### ABOUT THIS EXERCISE
Whenever a line in the data contains "agent", show that line.

### Dataset excerpts
....

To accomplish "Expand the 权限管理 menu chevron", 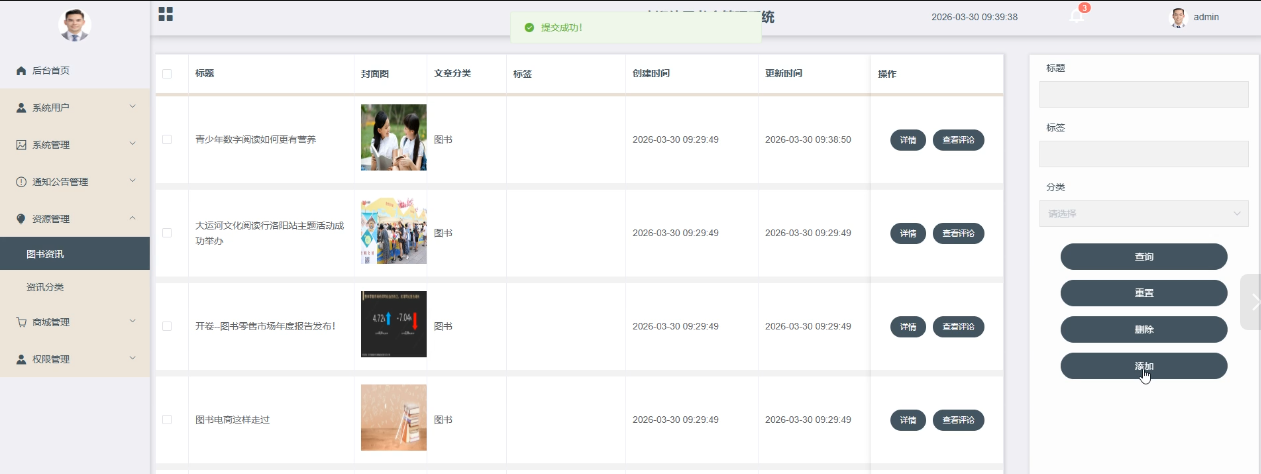I will pyautogui.click(x=132, y=358).
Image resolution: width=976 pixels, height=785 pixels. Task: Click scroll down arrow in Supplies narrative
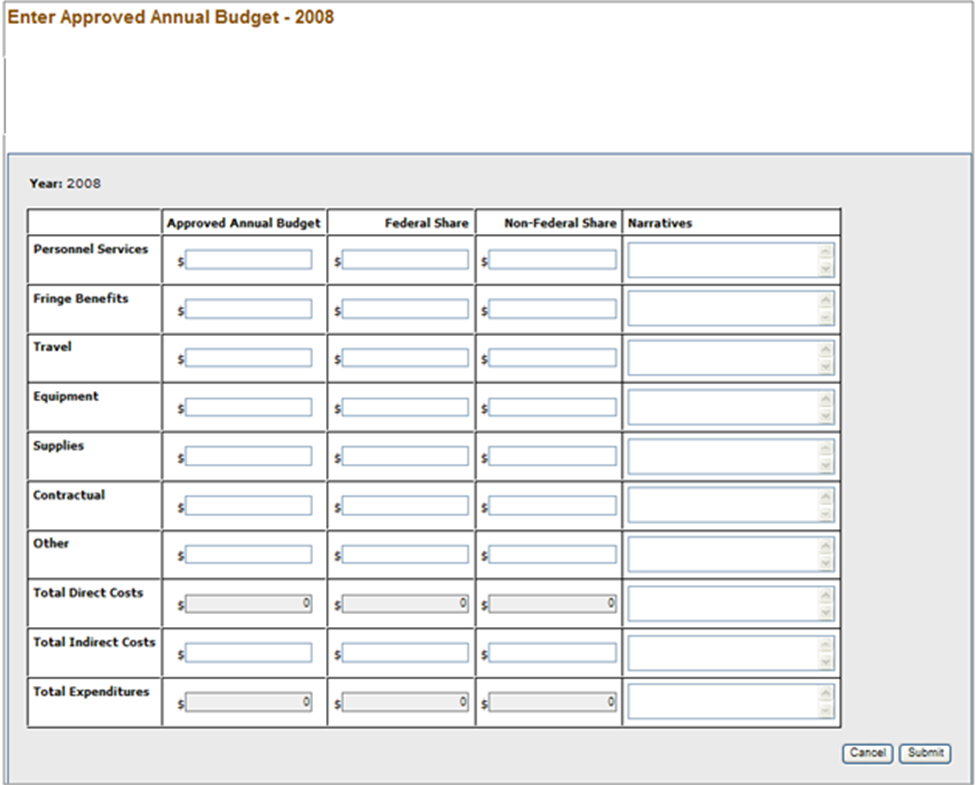pyautogui.click(x=826, y=466)
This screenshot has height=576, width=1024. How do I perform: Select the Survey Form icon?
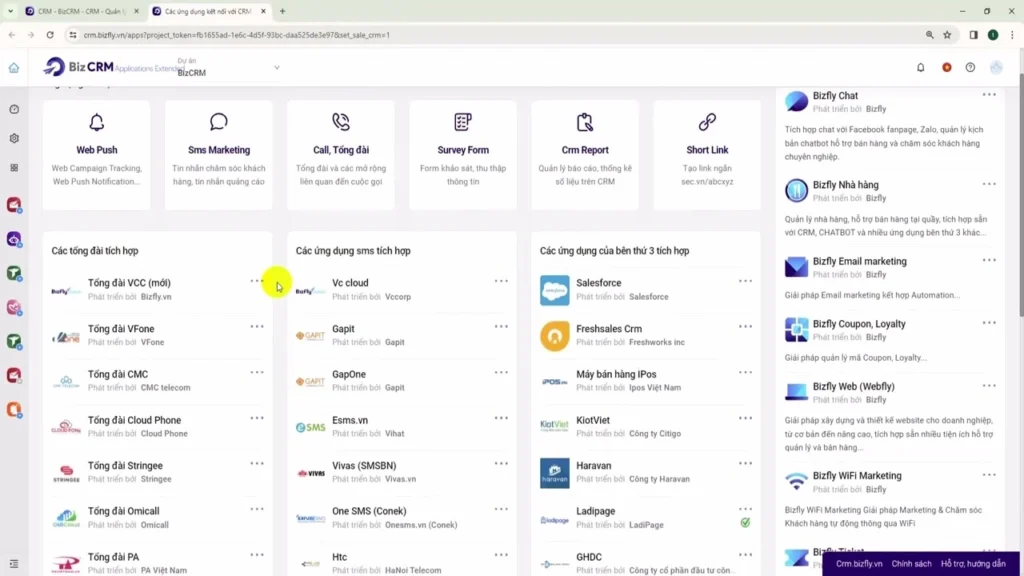(x=463, y=123)
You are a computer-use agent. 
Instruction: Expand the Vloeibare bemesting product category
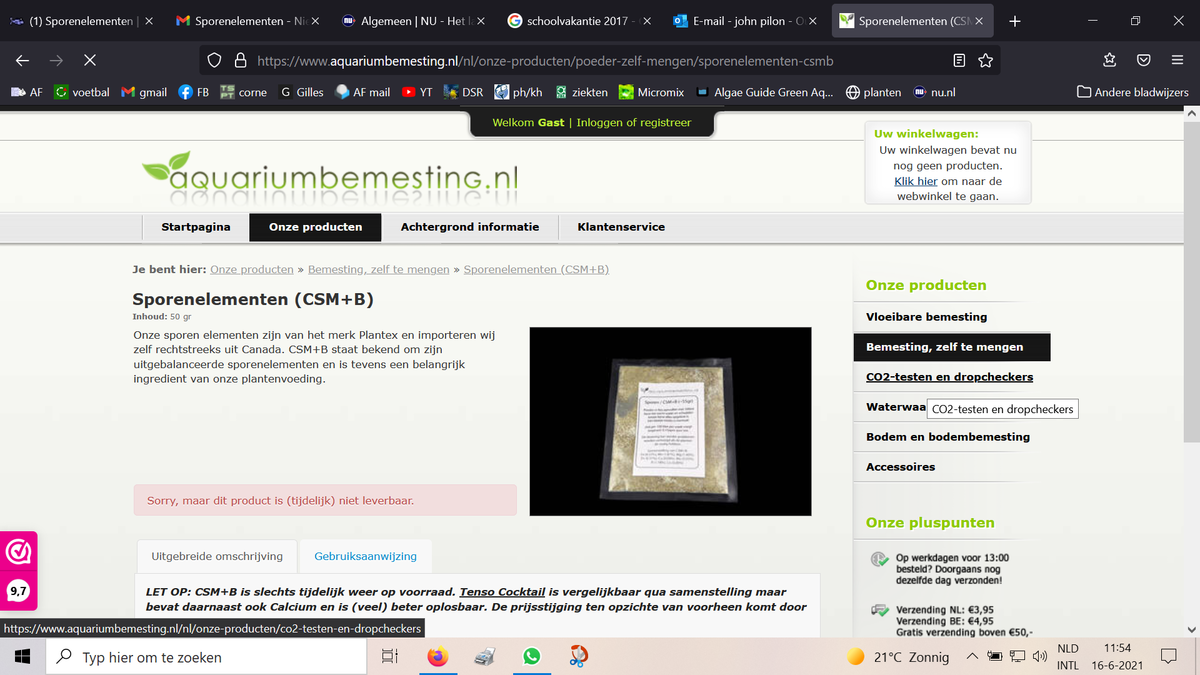(x=926, y=317)
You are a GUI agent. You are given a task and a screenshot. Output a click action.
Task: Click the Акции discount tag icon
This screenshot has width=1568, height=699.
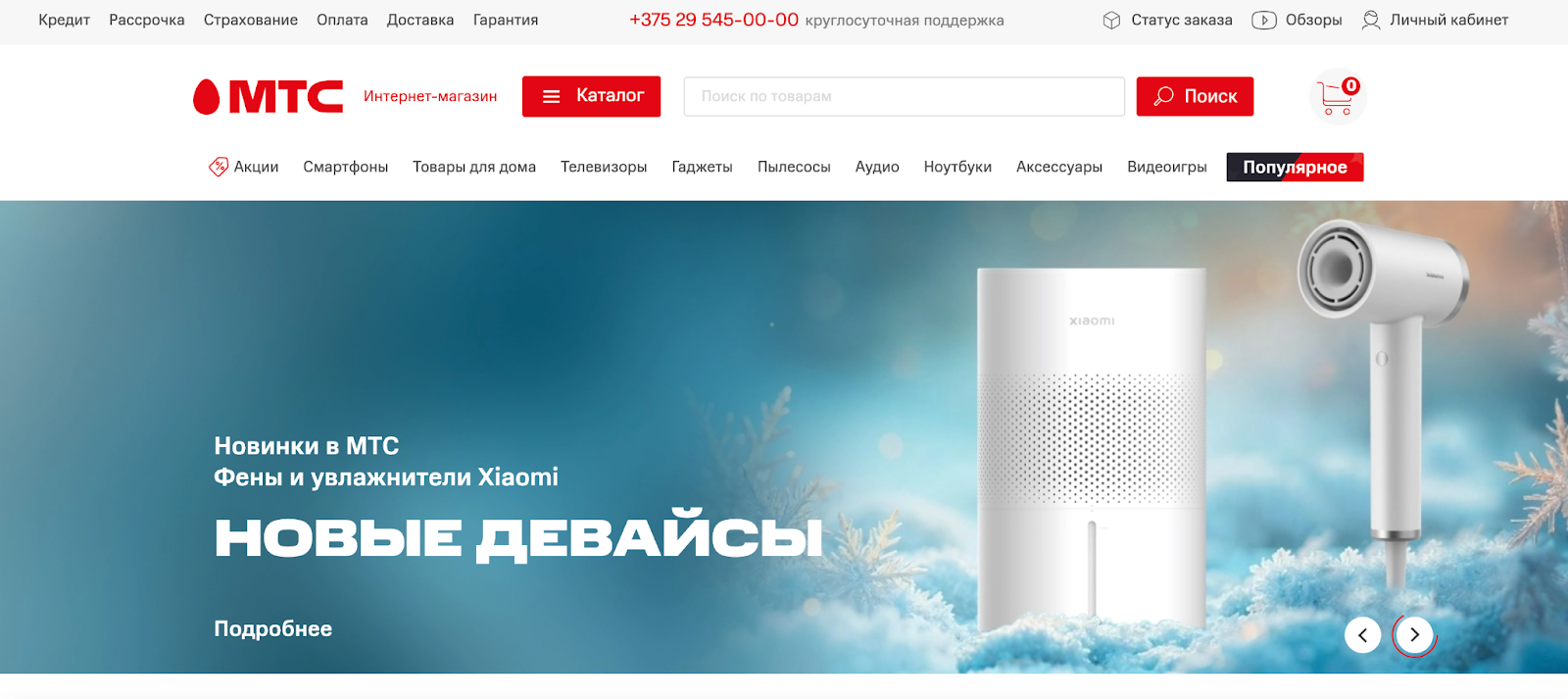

....

### EXERCISE RESULT
You are a computer-use agent. 
You are a GUI agent. You are given a task and a screenshot. Output a click action.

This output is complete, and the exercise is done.